Previously, the speaking and the viewing parts were disjointed, said Garth Graham, senior vice president and national sales manager for First Mortgage. "We would be speaking about a product and [the caller] would be looking at another page," he said "The other thing is that individuals surf a lot; they hit your page, they call, and then they continue surfing. So we lost the continuity that is presented because the agent has to guide them back to the page."
The Java-based application, Contact, manufactured by Web Line Communications, Burlington, MA, will give agents the ability to navigate callers, demonstrate software and transfer downloadable files.
"It fits our overall strategy of trying to provide information to consumers so they can make a decision on what product they want and then take action."
The company delivers mortgages directly to consumers without the middlemen, Realtors and referral arrangements typical of the industry.

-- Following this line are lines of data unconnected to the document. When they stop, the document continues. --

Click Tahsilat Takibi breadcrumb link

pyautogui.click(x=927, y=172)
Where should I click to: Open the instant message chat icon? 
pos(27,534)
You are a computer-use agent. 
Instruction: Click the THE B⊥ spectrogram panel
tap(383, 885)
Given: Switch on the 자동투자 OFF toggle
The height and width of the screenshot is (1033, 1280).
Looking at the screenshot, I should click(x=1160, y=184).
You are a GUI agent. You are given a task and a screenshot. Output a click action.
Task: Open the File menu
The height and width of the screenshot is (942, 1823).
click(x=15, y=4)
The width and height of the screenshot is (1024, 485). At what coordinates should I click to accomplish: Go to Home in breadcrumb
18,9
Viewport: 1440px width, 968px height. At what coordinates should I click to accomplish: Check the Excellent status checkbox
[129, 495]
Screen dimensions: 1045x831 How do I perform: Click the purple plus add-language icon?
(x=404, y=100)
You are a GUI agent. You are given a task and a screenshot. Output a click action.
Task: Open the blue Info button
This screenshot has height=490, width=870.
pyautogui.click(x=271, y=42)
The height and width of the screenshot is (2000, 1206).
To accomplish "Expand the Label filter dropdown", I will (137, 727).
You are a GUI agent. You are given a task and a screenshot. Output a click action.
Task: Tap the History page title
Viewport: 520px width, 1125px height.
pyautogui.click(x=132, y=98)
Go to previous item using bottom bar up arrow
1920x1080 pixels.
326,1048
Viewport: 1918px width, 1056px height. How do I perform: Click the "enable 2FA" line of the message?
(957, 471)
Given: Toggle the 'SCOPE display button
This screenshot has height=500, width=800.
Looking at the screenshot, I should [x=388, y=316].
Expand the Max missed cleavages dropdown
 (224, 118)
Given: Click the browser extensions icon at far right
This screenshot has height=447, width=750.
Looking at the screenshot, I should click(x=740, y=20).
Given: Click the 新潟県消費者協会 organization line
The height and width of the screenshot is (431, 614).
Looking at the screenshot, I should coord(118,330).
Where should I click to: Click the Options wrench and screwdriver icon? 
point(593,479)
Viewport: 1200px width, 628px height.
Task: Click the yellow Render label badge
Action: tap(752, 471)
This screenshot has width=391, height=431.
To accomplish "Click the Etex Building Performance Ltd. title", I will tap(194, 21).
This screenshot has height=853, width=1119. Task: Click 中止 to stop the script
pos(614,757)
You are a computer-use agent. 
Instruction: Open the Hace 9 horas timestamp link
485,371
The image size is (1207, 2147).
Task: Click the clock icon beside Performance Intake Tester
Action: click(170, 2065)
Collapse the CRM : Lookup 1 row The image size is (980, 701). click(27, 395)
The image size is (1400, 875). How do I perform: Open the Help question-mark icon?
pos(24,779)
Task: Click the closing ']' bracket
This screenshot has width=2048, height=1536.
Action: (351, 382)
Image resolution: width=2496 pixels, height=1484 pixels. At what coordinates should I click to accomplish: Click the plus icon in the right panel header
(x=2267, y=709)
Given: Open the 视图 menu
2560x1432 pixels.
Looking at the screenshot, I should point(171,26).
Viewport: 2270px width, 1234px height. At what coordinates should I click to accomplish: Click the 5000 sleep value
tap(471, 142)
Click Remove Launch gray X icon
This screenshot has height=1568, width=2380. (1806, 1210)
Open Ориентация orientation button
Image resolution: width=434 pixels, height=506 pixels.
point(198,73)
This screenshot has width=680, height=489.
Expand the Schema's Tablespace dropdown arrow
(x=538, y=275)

"We are doing this, frankly, to dramatically reduce the cost associated with a mortgage, and be a low-cost provider of service," Graham said.
Graham added that in 1994, First Mortgage Network became the first mortgage company to use the Internet as a way to get consumers to execute transactions and obtain interest rate information and find out about different loan options.
"We found that for a borrower to make a decision, he needs clarification on different points and the comfort level provided when another individual is at the other end of the phone," he said. "Our customers are not buying impulse products here; they are conducting a financial transaction."
Contact is currently online at First Mortgage Network's call center, located in Fort Lauderdale, which is staffed by 65 agents. According to Graham the company will not need to hire additional agents. It plans to take the most technologically inclined operators from the current staff and train them on the teleweb software.
"One piece we do not have up on the Internet yet is the part where a consumer can initiate the session themselves," said Graham.
Graham said one element of the program is currently being tested where consumers click on an icon which prompts a return call from call center agents who provide more information. The outbound call is based on the number that was entered and at the point of contact. The consultant is able to gain control over the prospective client's browser.
"We have tested it. It works fine, but it is a training and deployment issue for our consultants on exactly how we are going to do it," Graham added. "We have 50 pages on our web site and we have to get it out in multiple versions."